= TO BE DONE =
Tally the lines in the rows below that contain the string "agent", and reply with the number alone.

+++ LISTED ENTRIES +++

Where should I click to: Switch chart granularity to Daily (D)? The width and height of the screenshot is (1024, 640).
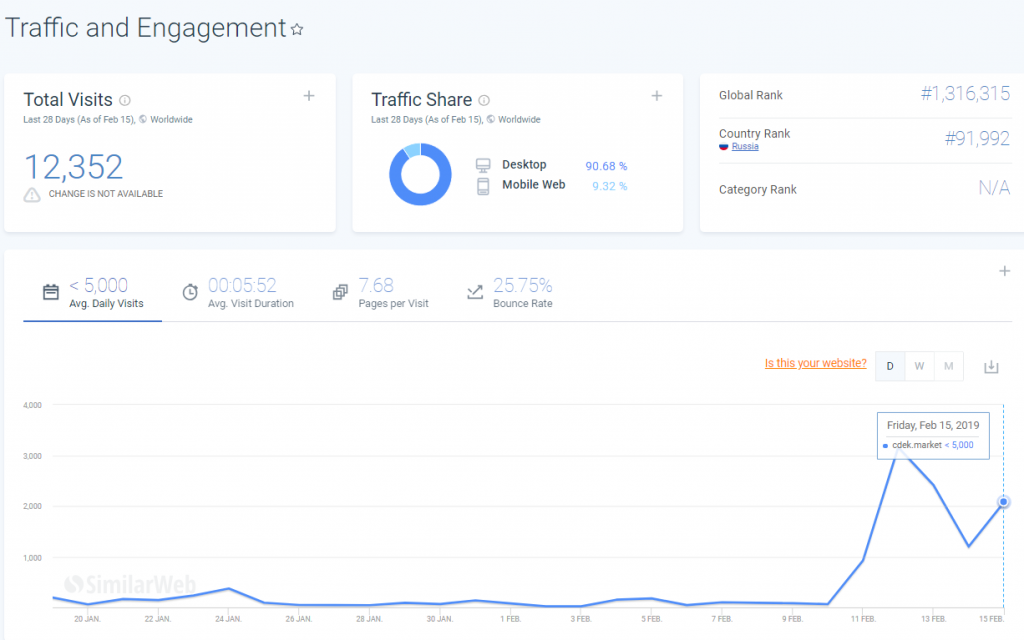[890, 367]
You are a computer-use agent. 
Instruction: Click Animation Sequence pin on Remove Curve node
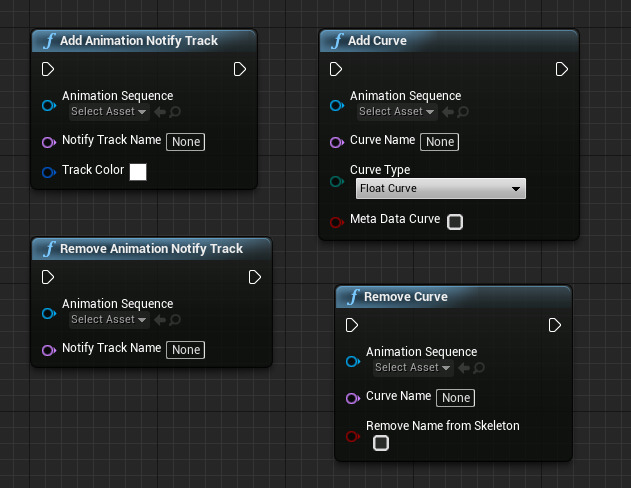point(351,361)
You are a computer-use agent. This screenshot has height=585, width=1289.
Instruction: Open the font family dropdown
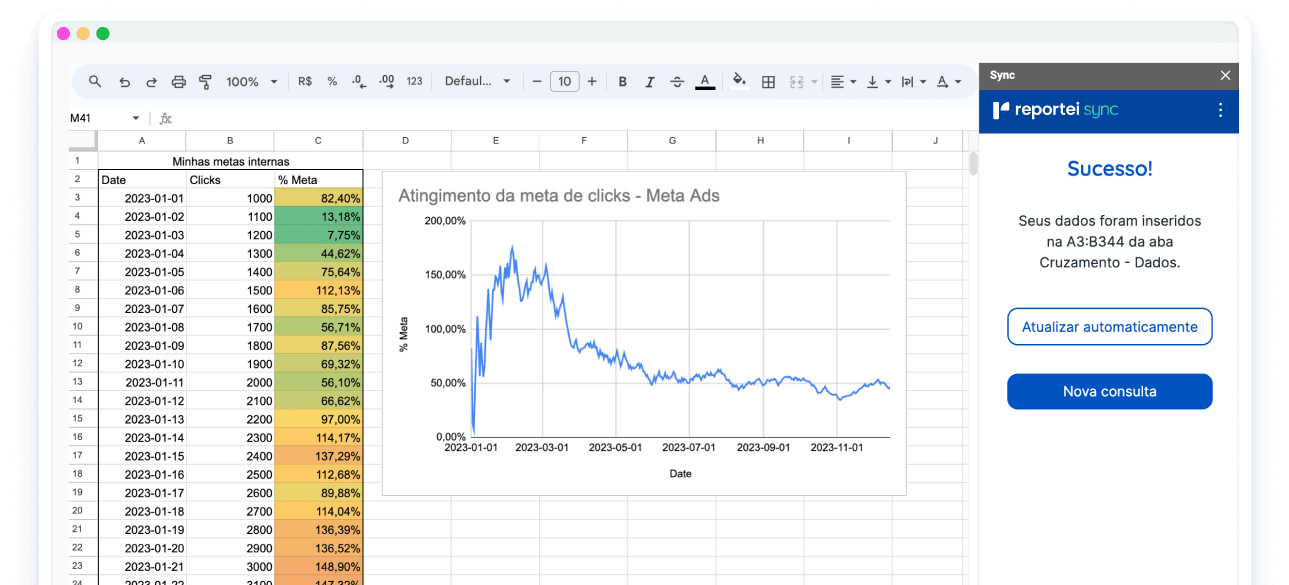478,82
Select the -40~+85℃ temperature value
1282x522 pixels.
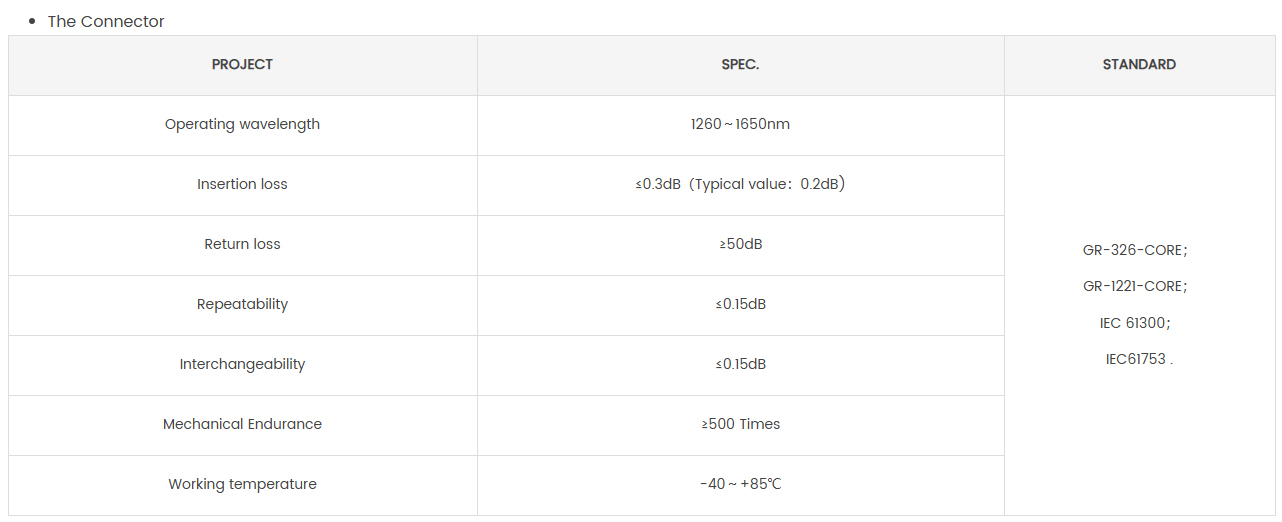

+++

= ANSWER FOR THIS EXERCISE =
2